Dept. of Physiology and Pharmacology, Karolinska Institutet, Stockholm, Sweden.
Am J Physiol Endocrinol Metab. 2010 Sep;299(3):E364-73. doi: 10.1152/ajpendo.00142.2010. Epub 2010 Jun 1.
Blood ketone body levels increase during starvation and untreated diabetes. Here we tested the hypothesis that ketone bodies directly inhibit insulin action in skeletal muscle. We investigated the effect of d,l-beta-hydroxybutyrate (BOH; the major ketone body in vivo) on insulin-mediated glucose uptake (2-deoxyglucose) in isolated mouse soleus (oxidative) and extensor digitorum longus (EDL; glycolytic) muscle. BOH inhibited insulin-mediated glucose uptake in soleus (but not in EDL) muscle in a time- and concentration-dependent manner. Following 19.5 h of exposure to 5 mM BOH, insulin-mediated (20 mU/ml) glucose uptake was inhibited by approximately 90% (substantial inhibition was also observed in 3-O-methylglucose transport). The inhibitory effect of BOH was reproduced with d- but not l-BOH. BOH did not significantly affect hypoxia- or AICAR-mediated (activates AMP-dependent protein kinase) glucose uptake. The BOH effect did not require the presence/utilization of glucose since it was also seen when glucose in the medium was substituted with pyruvate.

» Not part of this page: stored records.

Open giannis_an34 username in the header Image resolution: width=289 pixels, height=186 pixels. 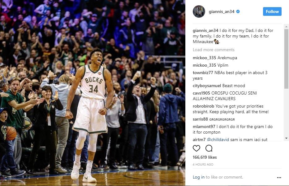click(x=221, y=12)
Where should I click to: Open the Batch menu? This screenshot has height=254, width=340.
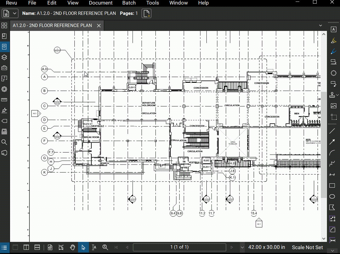point(129,3)
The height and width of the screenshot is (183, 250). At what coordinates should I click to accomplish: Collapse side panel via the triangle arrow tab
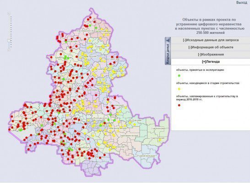(x=168, y=40)
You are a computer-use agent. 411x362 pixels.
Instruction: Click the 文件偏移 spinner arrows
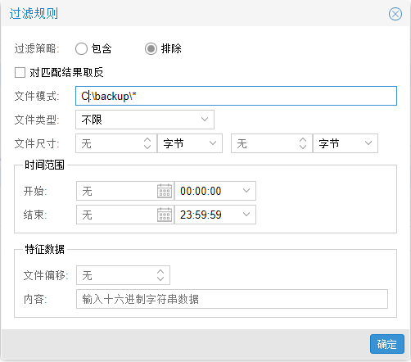pos(160,275)
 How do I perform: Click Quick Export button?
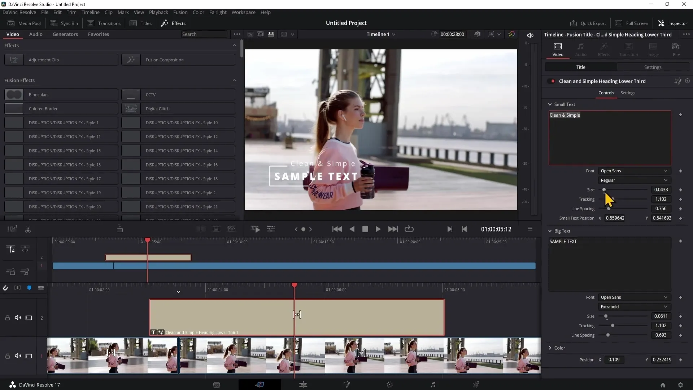pos(589,23)
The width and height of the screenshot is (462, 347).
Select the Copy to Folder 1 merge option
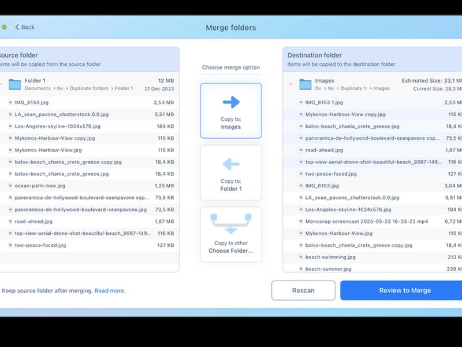pos(231,172)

To determine whether the BOH effect was mediated by oxidative stress, an exogenous antioxidant (1 mM tempol) was used; however, tempol did not reverse the BOH effect on insulin action. BOH did not alter the levels of total tissue GLUT4 protein or insulin-mediated tyrosine phosphorylation of the insulin receptor and insulin receptor substrate-1 but blocked insulin-mediated phosphorylation of protein kinase B by approximately 50%. These data demonstrate that BOH inhibits insulin-mediated glucose transport in oxidative muscle by inhibiting insulin signaling. Thus ketone bodies may be potent diabetogenic agents in vivo.

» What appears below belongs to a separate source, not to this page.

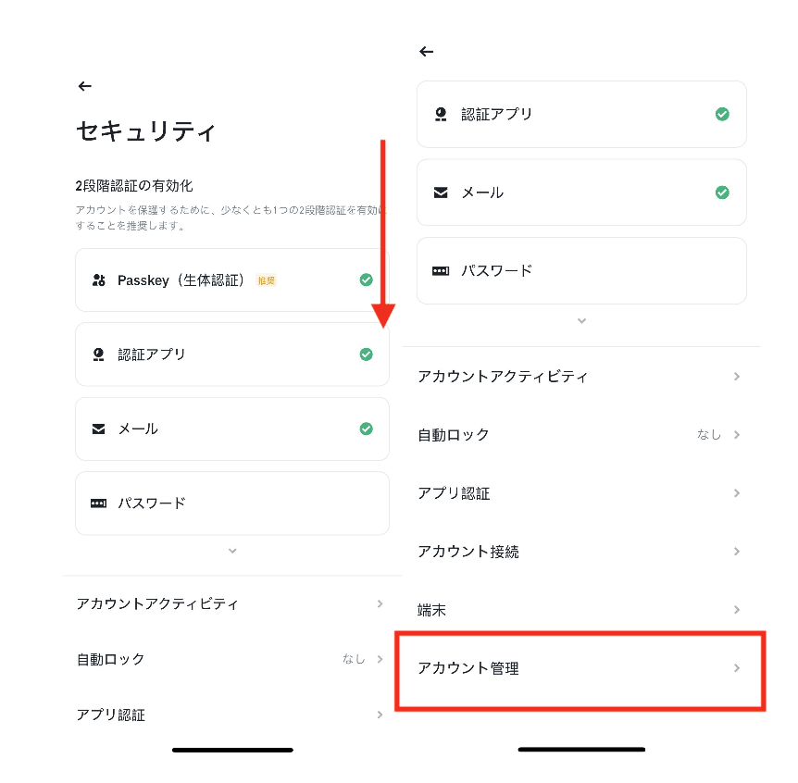Click the パスワード icon on left screen
The image size is (798, 783).
coord(98,503)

在饥饿和未经治疗的糖尿病期间,血液酮体水平会升高。在这里,我们检验了这样一个假设,即酮体直接抑制骨骼肌中的胰岛素作用。我们研究了 d,l-β-羟基丁酸(BOH;体内主要的酮体)对离体小鼠比目鱼肌(氧化)和伸趾长肌(EDL;糖酵解)肌肉中胰岛素介导的葡萄糖摄取(2-脱氧葡萄糖)的影响。BOH 以时间和浓度依赖的方式抑制比目鱼肌(但不抑制 EDL 肌肉)中的胰岛素介导的葡萄糖摄取。在 5 mM BOH 暴露 19.5 小时后,胰岛素介导的(20 mU/ml)葡萄糖摄取被抑制了约 90%(在 3-O-甲基葡萄糖转运中也观察到明显的抑制)。d-BOH 再现了 BOH 的抑制作用,但 l-BOH 没有。BOH 对缺氧或 AICAR 介导的(激活 AMP 依赖性蛋白激酶)葡萄糖摄取没有显著影响。由于在培养基中用丙酮酸替代葡萄糖时也观察到了 BOH 效应,因此 BOH 效应并不需要葡萄糖的存在/利用。为了确定 BOH 效应是否是由氧化应激介导的,使用了一种外源性抗氧化剂(1 mM tempol);然而,tempol 并没有逆转 BOH 对胰岛素作用的影响。BOH 没有改变总组织 GLUT4 蛋白水平或胰岛素介导的胰岛素受体和胰岛素受体底物-1 的酪氨酸磷酸化,但阻止了胰岛素介导的蛋白激酶 B 的磷酸化约 50%。这些数据表明,BOH 通过抑制胰岛素信号转导来抑制氧化肌肉中的胰岛素介导的葡萄糖转运。因此,酮体在体内可能是有效的致糖尿病剂。